On a small rock at the mouth of Sligo Bay, a cast-iron sailor has stood since 1821 with his arm flung out, directing ships into the safe channel. Locals call him the Metal Man. Approaching by sea, you line up his lamp with the lighthouse on Oyster Island behind him, then sail in the direction his finger indicates. He has worked this job for two centuries without rest. Behind him, on the spit of land where Sligo Bay meets the open Atlantic, sits the village of Rosses Point - 900 people in 2022, a fishing community turned Victorian holiday resort turned weekend break. The Yeats family used to summer here. The bones of their old house still hold themselves together with ivy.

The Metal Man's Twin

The cast-iron figure on Perch Rock is one of a pair. His identical twin stands on a clifftop above Tramore in County Waterford, on the opposite coast of Ireland. Both were erected in 1821 to mark hazardous approaches, both still serve as navigation aids two hundred years after their installation. The Rosses Point figure has acquired, in local affection, a personality - the locals describe him as distinctly camp, his pointing pose somewhere between authoritative and theatrical. Sail toward where he indicates and you find the deep channel. Sail anywhere else and you find the sandbars that have torn the bottoms out of careless boats since people first put boats into Sligo Bay.
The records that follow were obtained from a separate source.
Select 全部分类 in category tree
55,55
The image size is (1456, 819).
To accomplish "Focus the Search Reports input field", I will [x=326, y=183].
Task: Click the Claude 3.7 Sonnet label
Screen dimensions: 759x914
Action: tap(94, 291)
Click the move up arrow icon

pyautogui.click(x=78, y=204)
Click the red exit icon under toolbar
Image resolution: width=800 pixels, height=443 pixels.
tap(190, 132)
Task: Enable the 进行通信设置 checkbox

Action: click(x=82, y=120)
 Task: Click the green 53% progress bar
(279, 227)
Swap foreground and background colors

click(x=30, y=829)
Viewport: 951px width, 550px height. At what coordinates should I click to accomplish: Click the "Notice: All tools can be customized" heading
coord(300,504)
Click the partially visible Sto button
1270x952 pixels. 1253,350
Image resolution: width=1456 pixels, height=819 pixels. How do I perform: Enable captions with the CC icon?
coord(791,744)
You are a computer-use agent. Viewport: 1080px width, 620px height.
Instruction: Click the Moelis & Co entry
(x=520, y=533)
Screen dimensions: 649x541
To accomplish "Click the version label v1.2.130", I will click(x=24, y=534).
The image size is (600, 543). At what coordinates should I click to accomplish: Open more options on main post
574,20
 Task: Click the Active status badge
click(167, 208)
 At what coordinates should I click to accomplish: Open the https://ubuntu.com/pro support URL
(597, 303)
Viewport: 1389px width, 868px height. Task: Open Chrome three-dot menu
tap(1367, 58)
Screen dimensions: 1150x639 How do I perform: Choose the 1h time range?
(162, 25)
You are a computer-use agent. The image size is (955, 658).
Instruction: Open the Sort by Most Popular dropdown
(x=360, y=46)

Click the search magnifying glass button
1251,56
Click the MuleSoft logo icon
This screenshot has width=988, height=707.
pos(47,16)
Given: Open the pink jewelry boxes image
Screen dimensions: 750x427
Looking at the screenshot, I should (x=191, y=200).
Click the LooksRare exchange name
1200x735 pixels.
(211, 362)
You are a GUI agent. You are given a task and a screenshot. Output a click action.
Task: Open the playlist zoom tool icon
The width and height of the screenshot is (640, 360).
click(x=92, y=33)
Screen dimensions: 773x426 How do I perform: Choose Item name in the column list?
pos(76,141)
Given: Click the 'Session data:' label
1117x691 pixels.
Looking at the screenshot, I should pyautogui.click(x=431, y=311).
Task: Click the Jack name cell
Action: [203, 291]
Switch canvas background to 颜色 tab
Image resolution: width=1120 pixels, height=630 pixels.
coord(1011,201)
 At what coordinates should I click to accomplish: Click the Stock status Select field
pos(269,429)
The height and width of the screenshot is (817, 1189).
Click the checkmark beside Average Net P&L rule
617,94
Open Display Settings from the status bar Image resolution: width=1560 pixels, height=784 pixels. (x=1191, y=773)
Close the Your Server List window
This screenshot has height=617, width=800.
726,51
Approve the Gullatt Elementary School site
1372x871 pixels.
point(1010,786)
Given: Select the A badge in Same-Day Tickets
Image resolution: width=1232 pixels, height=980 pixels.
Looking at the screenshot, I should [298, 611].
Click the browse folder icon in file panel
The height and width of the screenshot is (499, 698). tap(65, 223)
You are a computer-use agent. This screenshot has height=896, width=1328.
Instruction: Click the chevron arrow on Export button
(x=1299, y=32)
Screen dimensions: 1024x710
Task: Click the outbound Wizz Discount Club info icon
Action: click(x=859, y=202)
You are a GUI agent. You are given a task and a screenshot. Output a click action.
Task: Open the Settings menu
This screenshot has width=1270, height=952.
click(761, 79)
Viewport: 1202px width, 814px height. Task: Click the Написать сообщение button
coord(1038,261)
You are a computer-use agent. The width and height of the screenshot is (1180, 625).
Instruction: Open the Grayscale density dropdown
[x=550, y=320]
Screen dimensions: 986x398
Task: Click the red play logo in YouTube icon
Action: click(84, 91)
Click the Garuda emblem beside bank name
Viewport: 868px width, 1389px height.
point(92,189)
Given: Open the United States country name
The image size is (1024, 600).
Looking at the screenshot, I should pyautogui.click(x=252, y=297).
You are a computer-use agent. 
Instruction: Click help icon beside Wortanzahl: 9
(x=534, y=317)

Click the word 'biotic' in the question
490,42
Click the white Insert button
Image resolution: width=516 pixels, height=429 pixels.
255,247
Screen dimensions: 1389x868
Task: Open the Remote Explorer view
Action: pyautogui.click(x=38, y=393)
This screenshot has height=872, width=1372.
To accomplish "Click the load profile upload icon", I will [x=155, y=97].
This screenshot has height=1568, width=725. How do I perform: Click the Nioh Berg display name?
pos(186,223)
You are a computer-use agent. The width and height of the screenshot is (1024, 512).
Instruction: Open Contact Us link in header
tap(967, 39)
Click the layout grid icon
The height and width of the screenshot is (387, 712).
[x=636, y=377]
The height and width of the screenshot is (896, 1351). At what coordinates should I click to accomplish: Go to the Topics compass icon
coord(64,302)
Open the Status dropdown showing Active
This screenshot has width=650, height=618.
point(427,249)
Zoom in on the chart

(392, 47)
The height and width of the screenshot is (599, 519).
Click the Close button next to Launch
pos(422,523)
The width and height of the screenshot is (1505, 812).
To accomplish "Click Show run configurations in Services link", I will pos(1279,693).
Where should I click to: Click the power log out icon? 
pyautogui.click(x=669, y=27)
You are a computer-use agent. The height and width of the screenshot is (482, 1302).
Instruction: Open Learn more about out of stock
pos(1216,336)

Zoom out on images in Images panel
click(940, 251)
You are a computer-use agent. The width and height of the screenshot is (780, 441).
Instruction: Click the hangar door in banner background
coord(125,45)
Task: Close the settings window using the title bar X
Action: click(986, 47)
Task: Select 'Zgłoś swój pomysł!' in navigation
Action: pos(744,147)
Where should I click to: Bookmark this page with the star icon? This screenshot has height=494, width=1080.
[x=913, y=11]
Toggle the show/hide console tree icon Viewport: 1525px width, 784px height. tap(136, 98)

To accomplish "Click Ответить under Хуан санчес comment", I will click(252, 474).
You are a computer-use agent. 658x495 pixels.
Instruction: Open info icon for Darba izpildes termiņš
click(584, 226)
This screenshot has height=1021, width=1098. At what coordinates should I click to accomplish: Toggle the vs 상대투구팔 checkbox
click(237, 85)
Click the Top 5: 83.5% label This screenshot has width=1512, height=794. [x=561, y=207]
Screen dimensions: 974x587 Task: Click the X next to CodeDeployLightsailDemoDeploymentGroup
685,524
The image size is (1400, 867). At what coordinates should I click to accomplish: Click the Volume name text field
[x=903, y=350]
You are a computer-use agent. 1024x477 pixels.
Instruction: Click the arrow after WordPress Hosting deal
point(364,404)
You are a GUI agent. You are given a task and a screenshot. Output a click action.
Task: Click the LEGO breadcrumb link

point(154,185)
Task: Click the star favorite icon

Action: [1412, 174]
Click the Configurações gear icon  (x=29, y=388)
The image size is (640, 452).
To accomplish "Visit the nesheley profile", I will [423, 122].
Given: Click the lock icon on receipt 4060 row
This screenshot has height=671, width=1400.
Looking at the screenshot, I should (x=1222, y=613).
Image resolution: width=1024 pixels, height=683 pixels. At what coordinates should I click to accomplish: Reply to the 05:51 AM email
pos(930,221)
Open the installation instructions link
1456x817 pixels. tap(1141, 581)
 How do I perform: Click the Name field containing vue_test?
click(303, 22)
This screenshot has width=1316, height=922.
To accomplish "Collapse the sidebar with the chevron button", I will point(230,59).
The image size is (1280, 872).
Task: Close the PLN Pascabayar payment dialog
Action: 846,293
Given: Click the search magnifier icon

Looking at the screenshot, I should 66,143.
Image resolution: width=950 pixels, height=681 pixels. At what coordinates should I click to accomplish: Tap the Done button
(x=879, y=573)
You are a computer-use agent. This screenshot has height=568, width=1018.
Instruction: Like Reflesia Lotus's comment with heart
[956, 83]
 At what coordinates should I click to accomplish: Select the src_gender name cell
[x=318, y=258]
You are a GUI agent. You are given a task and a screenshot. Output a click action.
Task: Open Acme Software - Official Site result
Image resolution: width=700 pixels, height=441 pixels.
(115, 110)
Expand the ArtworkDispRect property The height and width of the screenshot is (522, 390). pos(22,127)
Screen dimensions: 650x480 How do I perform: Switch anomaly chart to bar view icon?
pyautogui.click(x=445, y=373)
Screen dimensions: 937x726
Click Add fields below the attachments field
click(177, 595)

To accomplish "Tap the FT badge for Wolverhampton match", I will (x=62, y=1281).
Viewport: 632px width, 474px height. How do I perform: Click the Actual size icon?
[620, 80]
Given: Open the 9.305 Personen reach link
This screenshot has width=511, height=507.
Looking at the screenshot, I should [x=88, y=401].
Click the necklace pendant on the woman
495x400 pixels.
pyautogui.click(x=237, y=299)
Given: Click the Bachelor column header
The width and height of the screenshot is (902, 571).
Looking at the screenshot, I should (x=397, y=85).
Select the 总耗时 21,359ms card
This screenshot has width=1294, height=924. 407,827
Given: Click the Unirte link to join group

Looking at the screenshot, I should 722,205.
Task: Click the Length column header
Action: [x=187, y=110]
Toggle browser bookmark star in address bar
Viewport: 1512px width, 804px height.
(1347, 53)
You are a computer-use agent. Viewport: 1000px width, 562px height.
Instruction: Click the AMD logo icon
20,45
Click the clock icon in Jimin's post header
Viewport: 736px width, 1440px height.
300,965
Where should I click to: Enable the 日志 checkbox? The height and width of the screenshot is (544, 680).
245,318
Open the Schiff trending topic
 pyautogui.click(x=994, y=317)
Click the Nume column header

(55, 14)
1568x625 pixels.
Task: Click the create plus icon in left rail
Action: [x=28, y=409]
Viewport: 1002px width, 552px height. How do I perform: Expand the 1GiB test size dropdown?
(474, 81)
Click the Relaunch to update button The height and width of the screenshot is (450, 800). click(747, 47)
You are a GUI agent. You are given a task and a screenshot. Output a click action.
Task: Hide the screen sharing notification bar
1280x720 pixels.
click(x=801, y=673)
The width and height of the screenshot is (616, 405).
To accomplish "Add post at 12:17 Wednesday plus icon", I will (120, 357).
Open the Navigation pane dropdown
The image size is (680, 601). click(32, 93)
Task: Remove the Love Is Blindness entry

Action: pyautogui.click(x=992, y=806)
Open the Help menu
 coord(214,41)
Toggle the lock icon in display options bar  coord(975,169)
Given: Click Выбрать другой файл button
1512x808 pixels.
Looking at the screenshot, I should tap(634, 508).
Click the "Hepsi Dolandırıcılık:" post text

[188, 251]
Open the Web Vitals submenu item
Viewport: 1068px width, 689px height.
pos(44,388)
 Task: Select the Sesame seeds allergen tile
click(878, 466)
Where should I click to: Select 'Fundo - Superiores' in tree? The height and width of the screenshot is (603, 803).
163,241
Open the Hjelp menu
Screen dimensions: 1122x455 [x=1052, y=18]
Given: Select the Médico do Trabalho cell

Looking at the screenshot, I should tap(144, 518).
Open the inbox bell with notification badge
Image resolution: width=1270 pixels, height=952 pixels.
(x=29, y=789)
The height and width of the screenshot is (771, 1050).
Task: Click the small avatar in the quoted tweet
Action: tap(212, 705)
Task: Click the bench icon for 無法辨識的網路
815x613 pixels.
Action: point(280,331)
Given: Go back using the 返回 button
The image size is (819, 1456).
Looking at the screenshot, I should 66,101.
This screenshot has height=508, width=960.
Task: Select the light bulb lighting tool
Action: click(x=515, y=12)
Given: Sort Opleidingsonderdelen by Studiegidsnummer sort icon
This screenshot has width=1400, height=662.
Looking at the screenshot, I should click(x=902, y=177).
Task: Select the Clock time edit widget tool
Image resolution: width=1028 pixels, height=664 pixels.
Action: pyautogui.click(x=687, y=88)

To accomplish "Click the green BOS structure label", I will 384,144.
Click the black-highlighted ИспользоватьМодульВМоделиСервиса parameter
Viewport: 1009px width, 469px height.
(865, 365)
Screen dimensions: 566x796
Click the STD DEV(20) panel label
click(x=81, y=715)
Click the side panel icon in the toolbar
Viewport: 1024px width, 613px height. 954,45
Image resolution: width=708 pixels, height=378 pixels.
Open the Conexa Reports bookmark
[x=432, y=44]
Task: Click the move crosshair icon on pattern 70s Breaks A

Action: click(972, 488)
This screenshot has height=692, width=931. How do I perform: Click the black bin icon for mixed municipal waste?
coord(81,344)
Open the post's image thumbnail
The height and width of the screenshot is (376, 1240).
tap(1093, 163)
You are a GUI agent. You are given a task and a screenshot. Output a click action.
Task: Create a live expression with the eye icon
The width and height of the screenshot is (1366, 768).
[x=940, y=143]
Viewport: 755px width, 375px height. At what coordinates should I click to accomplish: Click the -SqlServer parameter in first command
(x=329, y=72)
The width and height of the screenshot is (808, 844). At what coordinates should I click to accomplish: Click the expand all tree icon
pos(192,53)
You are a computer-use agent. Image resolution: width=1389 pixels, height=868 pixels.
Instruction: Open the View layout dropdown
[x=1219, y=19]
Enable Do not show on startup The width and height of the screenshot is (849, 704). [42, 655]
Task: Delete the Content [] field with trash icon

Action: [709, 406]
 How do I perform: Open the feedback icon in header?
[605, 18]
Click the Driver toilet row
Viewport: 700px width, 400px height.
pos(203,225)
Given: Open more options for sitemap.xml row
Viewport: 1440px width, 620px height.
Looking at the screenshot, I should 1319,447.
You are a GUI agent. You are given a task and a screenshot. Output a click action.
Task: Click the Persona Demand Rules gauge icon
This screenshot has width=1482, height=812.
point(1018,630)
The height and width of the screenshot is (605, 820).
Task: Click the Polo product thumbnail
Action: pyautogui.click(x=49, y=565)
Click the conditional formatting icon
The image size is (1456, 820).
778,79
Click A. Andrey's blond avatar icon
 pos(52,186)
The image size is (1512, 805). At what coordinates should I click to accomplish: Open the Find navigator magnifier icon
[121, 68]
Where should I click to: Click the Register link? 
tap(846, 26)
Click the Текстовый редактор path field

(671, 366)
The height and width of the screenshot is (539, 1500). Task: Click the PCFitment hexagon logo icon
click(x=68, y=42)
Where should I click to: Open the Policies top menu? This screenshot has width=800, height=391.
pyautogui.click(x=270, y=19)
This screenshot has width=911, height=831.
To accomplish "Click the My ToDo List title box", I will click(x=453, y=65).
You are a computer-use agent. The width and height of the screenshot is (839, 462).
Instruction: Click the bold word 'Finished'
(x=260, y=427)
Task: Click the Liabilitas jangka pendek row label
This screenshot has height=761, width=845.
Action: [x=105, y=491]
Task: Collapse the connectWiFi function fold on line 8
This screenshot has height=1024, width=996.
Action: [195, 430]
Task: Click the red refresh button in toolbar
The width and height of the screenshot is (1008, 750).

Elsinore and the Yeats Brothers

Elsinore House stands above the strand at Rosses Point, now a ruin held upright largely by ivy. It was where the Pollexfen family - the merchants on William and Jack Yeats's mother's side - took the children on summer holidays. William turned the place and its surroundings into the verse that made him famous. Jack, the painter, turned them into canvases. The two brothers spent decades chasing the light and weather of this small piece of coast in different mediums. William's grave lies five kilometres east at Drumcliffe churchyard, beneath bare Ben Bulben's head, where he wrote himself an epitaph the parish put on the stone exactly as he asked: "Cast a cold eye on life, on death. Horseman, pass by."

Three Beaches and a Spit

The Atlantic-facing coast of the peninsula runs north as a chain of beaches. First Beach is 400 metres of sand with parking, toilets, and summer lifeguards. Bowmore Point caps it, its little cabin painted bright. Beyond, Second Beach stretches a kilometre to Wren Point, where the kite-surfers gather to ride the steady westerlies that pour in off the ocean. Third Beach is the loneliest of the three, north of Wren Point along the spit that reaches toward the outflow of Drumcliffe Bay. Walk it at low tide and you can reach Lower Rosses lighthouse on its trestle tower, perched like a wading bird above the sands. Behind the beach, salt marshes thicken the ground. Across the estuary, the flat-topped wall of Benbulbin watches everything.

Oyster Wars

In 1864, a fleet of "oyster pirates" sailed into Sligo Bay to plunder the local beds. The Royal Irish Constabulary came out in force and the pirates were beaten back that day. It was not enough. Within a decade or two, the Sligo oyster beds were gone, fished out by people who had every legal right to be there. The pirates were merely the front edge of the appetite. Today the bay is quiet and Oyster Island - private property in the permanent channel east of Coney Island - keeps the name of an industry that vanished. Coney Island itself is reached at low tide by walking or driving across Cummeen Strand from Strandhill on the other side, where the rabbits outnumber the residents by a generous margin.

Inishmurray, Unreachable

Six kilometres offshore, north of the bay, the uninhabited island of Inishmurray holds the ruins of an early medieval monastic complex - circular stone enclosure, beehive cells, a scatter of cross-slabs. Monks lived there from the sixth century until Viking raids made it untenable. The last full-time residents left in 1948. Since 2018, the landing point has been declared unsafe and no boat trips can put ashore there. Nobody has the money to repair it. Anglers can still fish its waters; nobody can walk among its ruins. It sits out there, beyond the Metal Man's arm, beyond the lifeboat station's range, slowly returning to weather and gull.

From the Air

Rosses Point sits at 54.309°N, 8.566°W on the north shore of Sligo Bay, on the spit of land between the bay and Drumcliffe Bay. From the air, the Metal Man on Perch Rock, the long Atlantic beach chain, and Coney Island across the estuary are all visible features. Sligo Airport (EISG) is 7 km southwest on the Coolera Peninsula opposite. Benbulbin (526 m) rises 6 km northeast. Best viewed at 1,500-2,500 ft AGL; Atlantic westerlies can be brisk along this coast and produce surf-driven haze over the strand.